I agree the latest Gen of models, Opus 4.5 and Gemini 3 are more capable. 5.2 is OpenAI squeezing as much as they can out of 4 because they haven't had a successful pre training run since Ilya left

I disagree that they are really really capable engineers et al. They have moments where they shine like one. They also have moments where they perform worse than a new grad/hire. This is not what a really really capable engineer looks like. I don't see this fundamental changing, even with all the improvements we are seeing. It's lower level and more core than something adding more layers on top can resolve, that a only addresses best it can

throwaway7783 6 hours ago | parent | prev [-]

In my own anecdotal experience Claude Code found a bug in production faster than I could. I was the author of the said code, that was written 4 years ago by hand. GPs claim perhaps is not all that unsubstantiated. My role is moving more towards QA/PM nowadays.

verdverm 6 hours ago | parent [-]

I have many wins with Ai, I also have many fail hards. This experience helps me understand where their limits are

Do you have fail hards to share along with your wins? Are we going to only share our wins like stonk hussies?

throwaway7783 5 hours ago | parent [-]

For sure.
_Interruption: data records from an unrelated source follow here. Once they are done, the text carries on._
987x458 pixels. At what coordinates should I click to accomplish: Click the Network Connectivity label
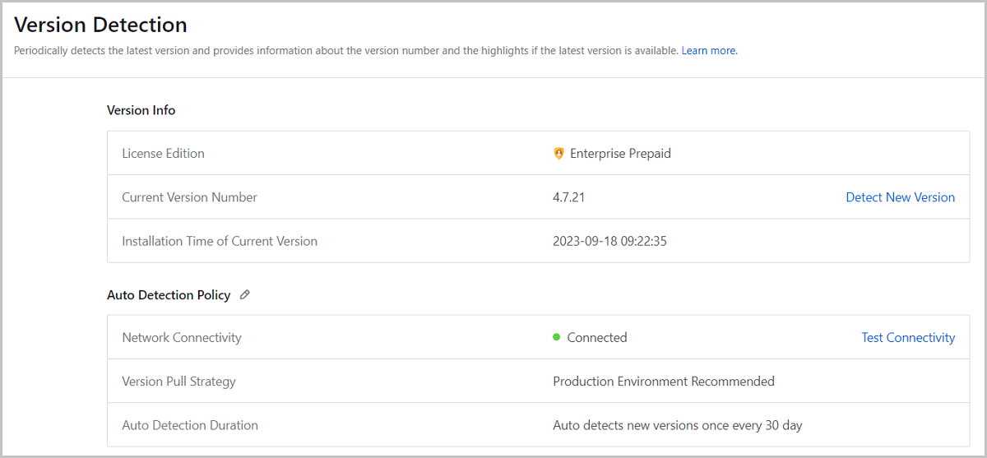(x=182, y=338)
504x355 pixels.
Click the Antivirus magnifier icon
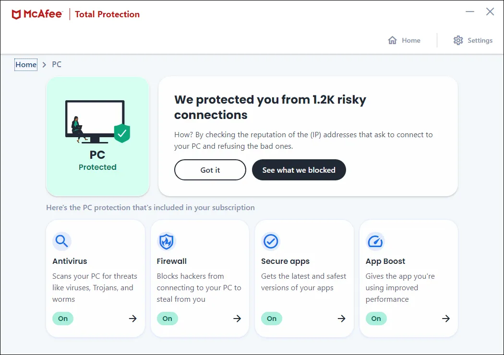tap(62, 241)
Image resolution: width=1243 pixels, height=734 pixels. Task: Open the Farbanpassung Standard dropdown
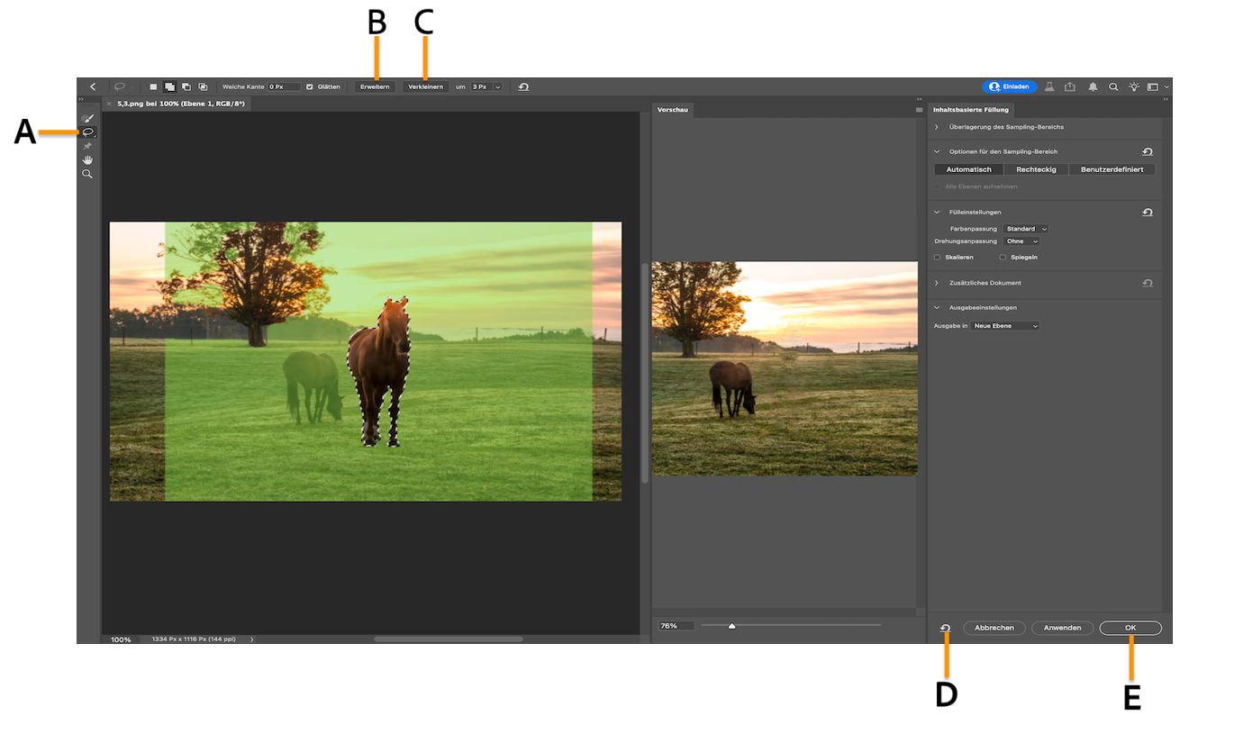[1026, 228]
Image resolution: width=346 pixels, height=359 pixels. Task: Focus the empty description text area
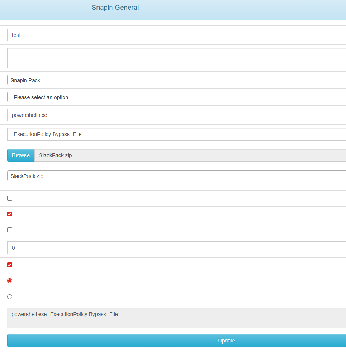(176, 58)
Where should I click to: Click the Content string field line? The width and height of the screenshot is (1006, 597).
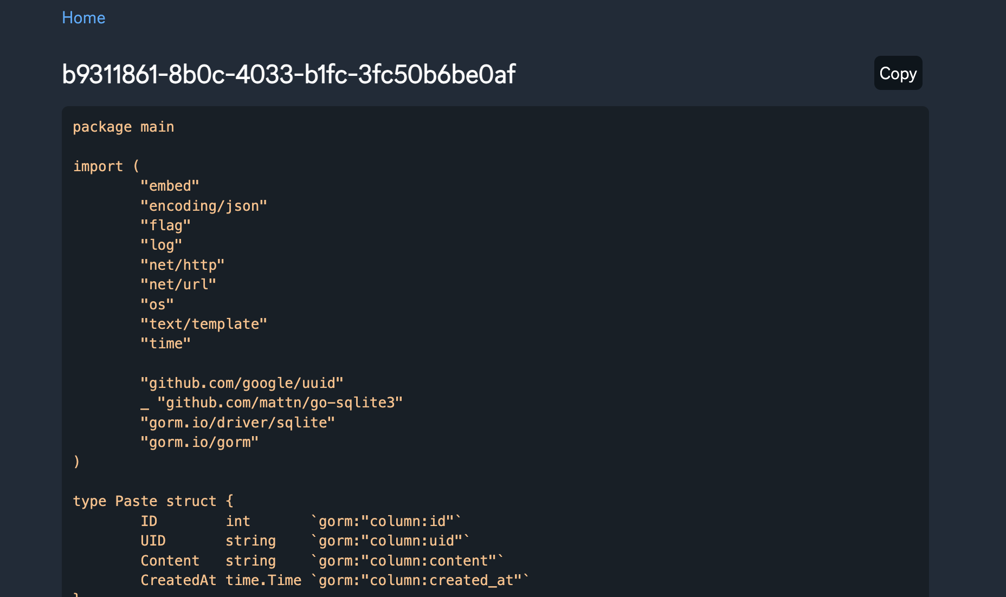[322, 561]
Not hard fails, but bad fixes. It confidently thought it fixed a bug, but it really didn't. I could only tell (it was fairly complex), because I tried reproducing it before/after. Ultimately I believe there was not sufficient context provided to it. It has certainly failed to do what I asked it to do in round 1, round 2, but eventually got it right (a rendering issue for a barcode designer).

These incidents have been less and less over the last year - switching it Opus made failure frequencies less. Same thing for code reviews. Most of it is fluff, but it does give useful feedback, if the instructions are good. For example, I asked for a blind code review of a PR ("Review this PR"), and it gave some generic commentary. I made the prompt more specific ("Follow the API changes across modules and see impact") - it found a serious bug.
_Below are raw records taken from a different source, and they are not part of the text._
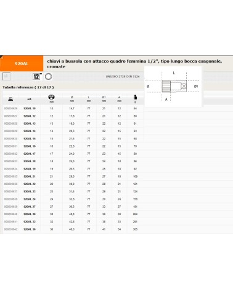Click the weight column header icon

135,97
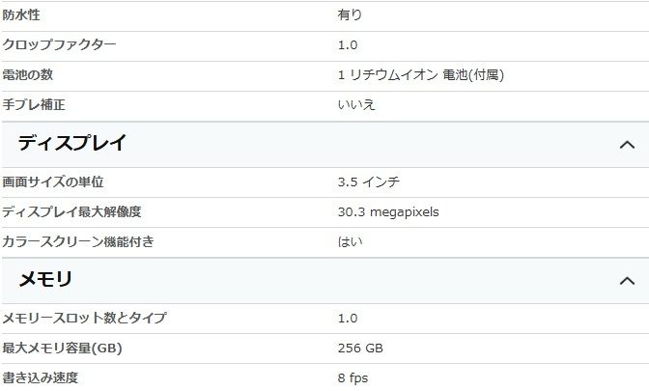Click the 3.5 インチ value

point(369,182)
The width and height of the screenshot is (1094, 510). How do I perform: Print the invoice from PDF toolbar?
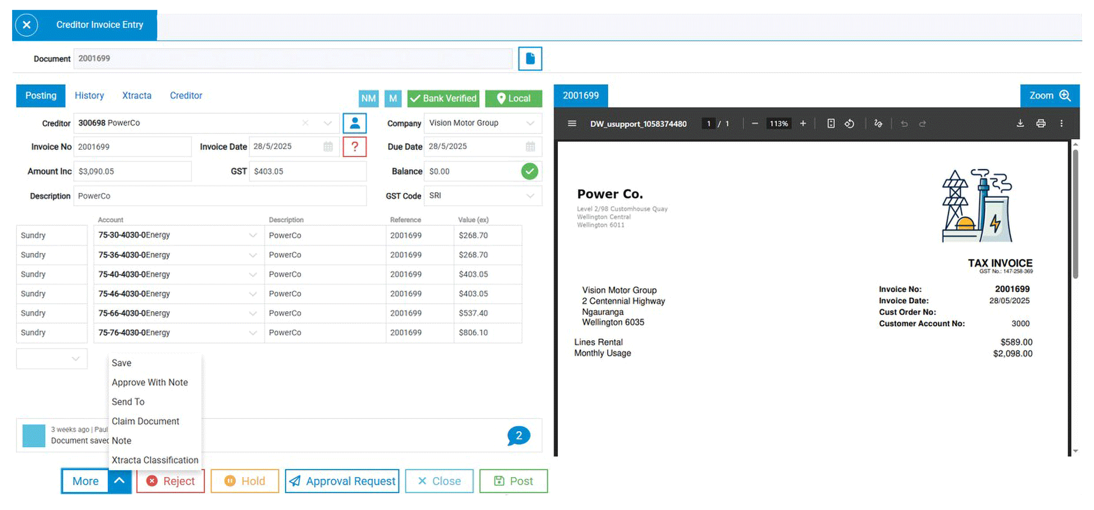tap(1040, 124)
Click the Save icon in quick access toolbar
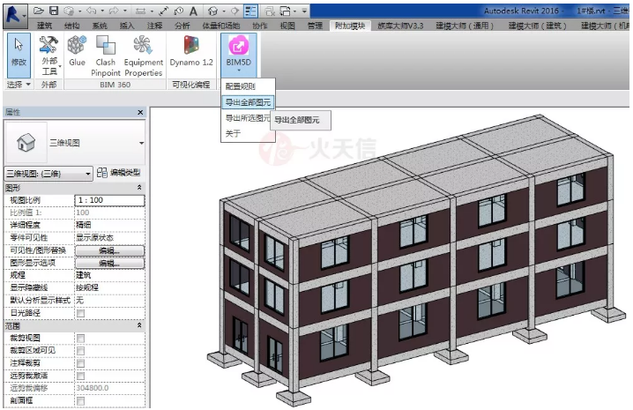The image size is (633, 410). click(54, 10)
The number of times I had to give up in frustration has been going down over the last one year. So I tend believe a swarm of agents could do a decent job of autonomous development/maintenance over the next few years.

majormajor 2 hours ago | parent | prev | next [-]

Leadership will do what customers demand, which in most cases won't be ship-constantly-and-just-mitigate.

How to find problems through testing before they happen is a decades-long unsolved problem, sadly.

jauntywundrkind 4 hours ago | parent | prev [-]

Even lesser agents are incredibly good and incredibly fast using tools to inspect the system & come up with ideas for things to check, and checking them. I absolutely agree: we will 100% give the agents far more power. A browser, a debugger for the server that works with that browser instance, a database tool, a opentelemtry tool.

The teams are going to figure out how to mitigate bad deploys by using even more AI & giving it even better information gathering.

tarxvf 9 hours ago | parent | prev [-]

If companies were generally capable of that level of awareness they would not operate the way that they do.